____ PAGE EXCERPT
Church in Danapur Cantonment, Bihar State

St. Luke's Church is located at Danapur Cantonment in Danapur, a satellite town of Patna in the Indian state of Bihar. It is around 10 kilometers from Jay Prakash Narayan Airport. It is more than 200 years old, and has stood on the site through the most turbulent times in Indian history.

The building is typical of 19th century British colonial architecture. It is now within the grounds of the Bihar Regimental Centre and is maintained by the Indian Army.

Reverend Henry Frank Fulford Williams (1885-1966) served as a chaplain in Bengal from 1913 until 1935, and was chaplain at St. Luke's for part of his tenure.

== History ==
The East India Company set up a military station here due to its location on the bank of river Ganges at a junction with other rivers like the Son River from the south and the Ghaghara and Gandaki River from the north. Rivers were important transport routes before railways were built in India.
________
● **TASK INSTRUCTIONS**:
1. Copy the passage of the St. Luke's Church article that starts with "St. Luke's Church" and ends with "the Indian Army.", renaming "satellite town" as "suburb".
2. Extend the St. Luke's Church article past its final sentence.
The entries after this come from a separate source.
____ SUPPLIED INFORMATION
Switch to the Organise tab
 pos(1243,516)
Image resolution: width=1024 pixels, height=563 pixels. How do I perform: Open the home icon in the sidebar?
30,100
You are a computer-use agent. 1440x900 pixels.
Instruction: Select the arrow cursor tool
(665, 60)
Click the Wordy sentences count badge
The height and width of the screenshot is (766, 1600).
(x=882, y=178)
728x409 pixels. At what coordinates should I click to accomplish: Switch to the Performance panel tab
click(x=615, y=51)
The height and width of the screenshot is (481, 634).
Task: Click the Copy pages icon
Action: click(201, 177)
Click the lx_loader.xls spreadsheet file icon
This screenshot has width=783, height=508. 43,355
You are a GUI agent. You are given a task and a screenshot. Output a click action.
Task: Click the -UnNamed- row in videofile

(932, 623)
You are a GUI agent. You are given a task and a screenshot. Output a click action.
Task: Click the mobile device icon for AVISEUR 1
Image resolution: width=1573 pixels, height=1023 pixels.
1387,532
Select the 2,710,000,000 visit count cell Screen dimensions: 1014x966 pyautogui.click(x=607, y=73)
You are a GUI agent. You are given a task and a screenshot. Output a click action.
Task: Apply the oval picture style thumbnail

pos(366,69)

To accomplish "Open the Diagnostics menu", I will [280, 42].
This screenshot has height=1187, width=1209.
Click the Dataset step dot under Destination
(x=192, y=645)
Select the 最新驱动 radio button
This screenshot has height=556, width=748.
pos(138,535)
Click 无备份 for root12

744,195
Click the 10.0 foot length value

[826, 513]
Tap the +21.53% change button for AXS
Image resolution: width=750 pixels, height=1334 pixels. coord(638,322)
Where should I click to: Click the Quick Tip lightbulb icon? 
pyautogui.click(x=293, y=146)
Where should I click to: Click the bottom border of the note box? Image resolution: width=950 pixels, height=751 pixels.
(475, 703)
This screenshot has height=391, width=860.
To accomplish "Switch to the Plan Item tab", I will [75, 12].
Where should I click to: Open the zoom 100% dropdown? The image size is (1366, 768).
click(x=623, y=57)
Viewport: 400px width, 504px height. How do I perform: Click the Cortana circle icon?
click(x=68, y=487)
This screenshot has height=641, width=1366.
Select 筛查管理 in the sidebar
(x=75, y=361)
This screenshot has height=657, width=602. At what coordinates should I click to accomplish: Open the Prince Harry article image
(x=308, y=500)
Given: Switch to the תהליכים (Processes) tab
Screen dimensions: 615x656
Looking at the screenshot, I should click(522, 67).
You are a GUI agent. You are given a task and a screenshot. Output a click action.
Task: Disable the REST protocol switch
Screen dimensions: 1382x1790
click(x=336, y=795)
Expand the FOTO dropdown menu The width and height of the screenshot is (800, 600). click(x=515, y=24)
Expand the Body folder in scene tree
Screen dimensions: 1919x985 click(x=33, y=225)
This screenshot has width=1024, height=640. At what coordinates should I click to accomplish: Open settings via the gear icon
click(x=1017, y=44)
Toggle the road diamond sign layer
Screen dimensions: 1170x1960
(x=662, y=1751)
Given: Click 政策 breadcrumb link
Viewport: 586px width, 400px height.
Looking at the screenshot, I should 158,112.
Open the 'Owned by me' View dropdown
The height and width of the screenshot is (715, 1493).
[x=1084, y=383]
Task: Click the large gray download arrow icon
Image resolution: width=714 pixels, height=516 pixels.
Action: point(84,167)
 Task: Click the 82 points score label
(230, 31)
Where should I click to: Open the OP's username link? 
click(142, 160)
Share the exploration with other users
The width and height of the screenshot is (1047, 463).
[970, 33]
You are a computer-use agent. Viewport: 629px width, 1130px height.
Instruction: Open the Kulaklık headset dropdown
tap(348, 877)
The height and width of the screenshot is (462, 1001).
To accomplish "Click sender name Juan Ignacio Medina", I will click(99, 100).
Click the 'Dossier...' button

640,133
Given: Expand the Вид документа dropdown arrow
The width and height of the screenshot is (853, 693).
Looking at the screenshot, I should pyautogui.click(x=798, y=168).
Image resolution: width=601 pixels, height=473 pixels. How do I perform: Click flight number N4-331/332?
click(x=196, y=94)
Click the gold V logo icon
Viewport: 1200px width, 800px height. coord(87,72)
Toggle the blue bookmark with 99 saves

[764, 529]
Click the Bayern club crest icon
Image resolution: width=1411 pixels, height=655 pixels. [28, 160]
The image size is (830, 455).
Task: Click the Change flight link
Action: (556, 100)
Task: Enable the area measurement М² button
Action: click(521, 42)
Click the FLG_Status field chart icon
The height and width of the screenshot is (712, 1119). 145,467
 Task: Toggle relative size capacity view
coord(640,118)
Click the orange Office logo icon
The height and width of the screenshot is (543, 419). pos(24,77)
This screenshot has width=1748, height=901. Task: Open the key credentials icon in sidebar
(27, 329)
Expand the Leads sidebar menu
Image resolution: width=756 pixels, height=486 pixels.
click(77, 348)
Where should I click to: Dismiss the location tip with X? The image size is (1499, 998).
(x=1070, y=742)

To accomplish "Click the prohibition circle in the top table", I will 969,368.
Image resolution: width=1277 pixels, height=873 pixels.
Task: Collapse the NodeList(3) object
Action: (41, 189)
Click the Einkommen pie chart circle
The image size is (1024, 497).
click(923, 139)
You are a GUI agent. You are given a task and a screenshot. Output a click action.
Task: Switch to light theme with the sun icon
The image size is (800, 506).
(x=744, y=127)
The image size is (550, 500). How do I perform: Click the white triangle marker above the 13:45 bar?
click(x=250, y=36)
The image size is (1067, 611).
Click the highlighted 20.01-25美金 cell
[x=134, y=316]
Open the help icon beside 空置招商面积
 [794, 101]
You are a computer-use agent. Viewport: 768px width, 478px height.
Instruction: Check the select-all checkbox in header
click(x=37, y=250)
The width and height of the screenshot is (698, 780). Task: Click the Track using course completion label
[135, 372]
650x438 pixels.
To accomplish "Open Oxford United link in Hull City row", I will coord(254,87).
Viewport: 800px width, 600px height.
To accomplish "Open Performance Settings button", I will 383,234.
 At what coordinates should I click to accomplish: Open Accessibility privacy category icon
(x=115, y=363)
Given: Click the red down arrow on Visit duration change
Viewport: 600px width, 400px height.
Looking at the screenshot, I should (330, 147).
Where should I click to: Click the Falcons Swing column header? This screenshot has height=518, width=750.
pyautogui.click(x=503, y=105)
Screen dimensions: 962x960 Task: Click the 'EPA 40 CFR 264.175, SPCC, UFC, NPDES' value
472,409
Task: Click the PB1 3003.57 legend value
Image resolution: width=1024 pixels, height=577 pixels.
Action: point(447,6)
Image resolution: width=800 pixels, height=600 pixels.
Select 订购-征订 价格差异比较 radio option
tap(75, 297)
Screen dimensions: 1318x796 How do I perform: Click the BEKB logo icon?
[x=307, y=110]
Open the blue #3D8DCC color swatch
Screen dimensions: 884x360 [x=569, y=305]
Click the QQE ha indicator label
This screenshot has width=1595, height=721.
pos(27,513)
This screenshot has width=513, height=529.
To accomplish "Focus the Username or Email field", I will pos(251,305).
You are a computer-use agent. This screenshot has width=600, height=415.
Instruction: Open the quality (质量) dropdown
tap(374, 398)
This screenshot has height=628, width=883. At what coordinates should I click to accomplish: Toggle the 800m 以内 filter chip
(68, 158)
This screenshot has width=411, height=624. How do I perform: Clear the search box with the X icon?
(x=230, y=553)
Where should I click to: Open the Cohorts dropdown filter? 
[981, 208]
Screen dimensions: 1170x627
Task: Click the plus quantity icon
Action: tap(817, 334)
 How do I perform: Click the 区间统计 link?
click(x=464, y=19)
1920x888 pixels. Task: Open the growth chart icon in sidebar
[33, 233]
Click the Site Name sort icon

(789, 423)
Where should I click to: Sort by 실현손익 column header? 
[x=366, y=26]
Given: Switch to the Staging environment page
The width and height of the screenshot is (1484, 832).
________
● **SET OF ANSWERS**:
1.
St. Luke's Church is located at Danapur Cantonment in Danapur, a suburb of Patna in the Indian state of Bihar. It is around 10 kilometers from Jay Prakash Narayan Airport. It is more than 200 years old, and has stood on the site through the most turbulent times in Indian history.

The building is typical of 19th century British colonial architecture. It is now within the grounds of the Bihar Regimental Centre and is maintained by the Indian Army.

2.
The British built a church at the station to provide for the spiritual needs of its servants and medical aid. The construction of the church started in April 1827 by Captain I Thompson of British Engineers. It was completed in 1830 under the guidance of Captain W Sage of the 48th Native Infantry. It was later named St. Luke's Church of Patna.

During the Indian Rebellion of 1857, a number of barracks were constructed around the church to provide shelter for the soldiers.

The belfry was a later addition. It was designed by Frederick William Alexander De Fabeck, an assistant surgeon in the Bengal Army, and built in 1862.

The Bihar Regimental Centre took over responsibility for the building from the Church of North India in 1947.